Chronic postoperative pain is one of the most common postoperative complications that severely impair patients’ quality of life. It occurs in about 10% of patients after major surgery and is a major health and economic problem. It typically starts as acute postoperative pain that is difficult to control and gradually turns into persistent neuropathic pain. Multimodal analgesics have the potential to reduce acute postoperative pain and target multiple points in the pain pathway. For this reason, postoperative pain management should be multimodal and opioid sparing.1 Thoracic epidural analgesia could alleviate pain after laparoscopic surgery.24 Although ERAS guidelines recommend the use of less invasive techniques for pain relief58, opioids are frequently used perioperatively despite their side effects.911 Non-opioids and 5% lidocaine patches applied topically could effectively reduce the use of opioids and their side effects.12,13

Indeed, efficient perioperative pain management is important to prevent late neuropathicain, even after laparoscopic lower abdominal surgery. The incidence is generally low compared to open surgery.14

In comparison to epidural or opioid analgesia, we wanted to investigate whether a lidocaine patch at the wound site or an infusion of metamizole and tramadol can reduce opioid consumption in laparoscopic colorectal surgery and whether the results are comparable to those of epidural analgesia. We also compared the incidence of postoperative neuropathic pain between the groups.

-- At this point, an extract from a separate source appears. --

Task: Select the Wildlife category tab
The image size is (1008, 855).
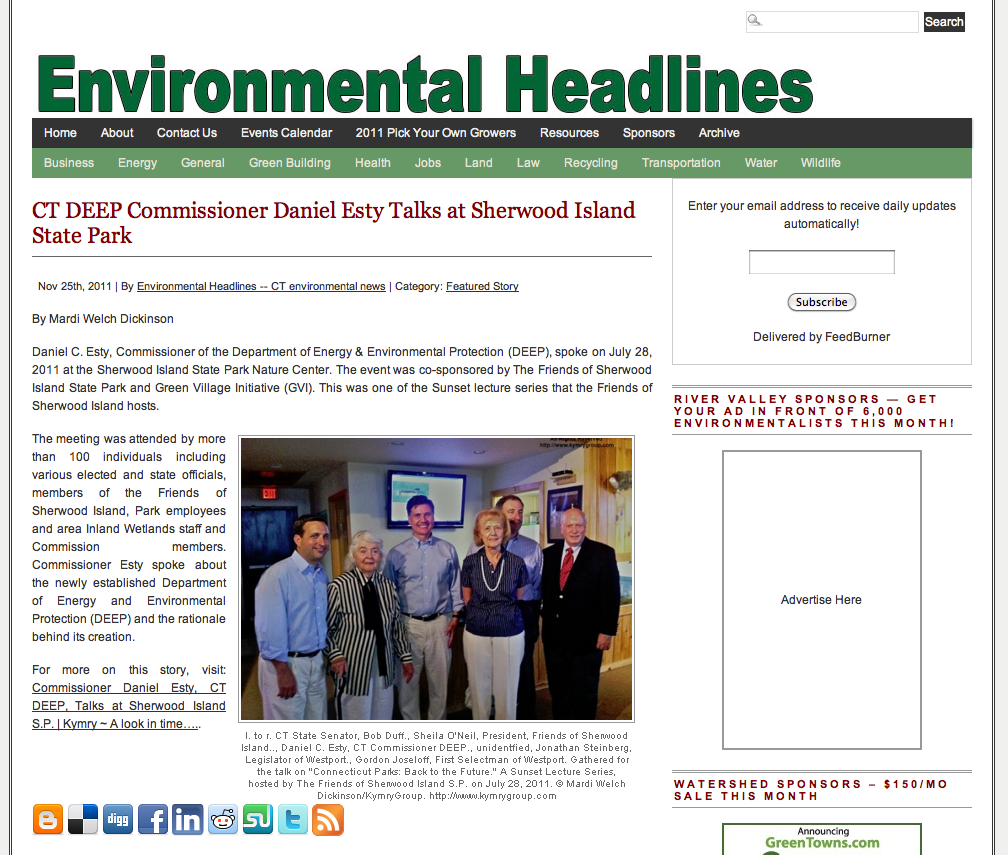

The primary outcome of this study was opioid consumption (piritramide) during the postoperative period, measured at three time points (immediately after surgery, the first postoperative day, and the second postoperative day). Secondary outcomes included pain assessment (VAS scores) and the incidence of postoperative neuropathic pain.

Patients and methods

A prospective, randomised study with four parallel groups was conducted at the University Medical Centre (UMC) Ljubljana. The study included patients from the Clinical Department of Abdominal Surgery who were categorised as high-risk ASA (American Society of Anaesthesiologists) class 2–3 surgical patients. Adult patients who had undergone laparoscopic colorectal tumor resection were included in the study. Exclusion criteria included minors, pregnant women, patients undergoing laparotomy and patients undergoing palliative procedures.

The study was approved by the Slovenian National Medical Ethics Committee (151/03/09, 220/03/09, 148/06/11) and registered with Clinical Trials under the ID number NCT04719884.

Each patient was visited by a member of the research team one day prior to surgery to obtain informed consent and clarify any questions. Patients were randomised into four groups based on the type of postoperative analgesia. They were randomly assigned to one of four treatment groups using computer-generated random numbers. Randomization was performed prior to surgery by an independent statistician (simple randomisation was used), and allocation was concealed until the intervention was applied.

Group 1 consisted of 20 patients who received an infusion of piritramide (patient-controlled analgesia, PCA). Group 2 consisted of 21 patients who received an infusion of metamizole and tramadol. Group 3 consisted of 20 patients who received patient-controlled epidural analgesia (PCEA). Group 4 consisted of 22 patients who received PCA together with a 5% lidocaine patch on the wound site (Figure 1).

FIGURE 1.

Consort chart of the study. Thet diagram shows the flow of participants through each stage of a randomized trial.

PCA = patient-controlled analgesia; PCEA = patient-controlled epidural analgesia

Anaesthesia was performed by two anaesthetists, with the technique being uniform in all groups. Standard monitoring was performed. On admission, intravenous access was established, and patients were premedicated with midazolam. In group 3, a thoracic epidural catheter was inserted at the level of Th 7–8 in the left lateral position before the procedure and tested with 3 ml of 2% lidocaine.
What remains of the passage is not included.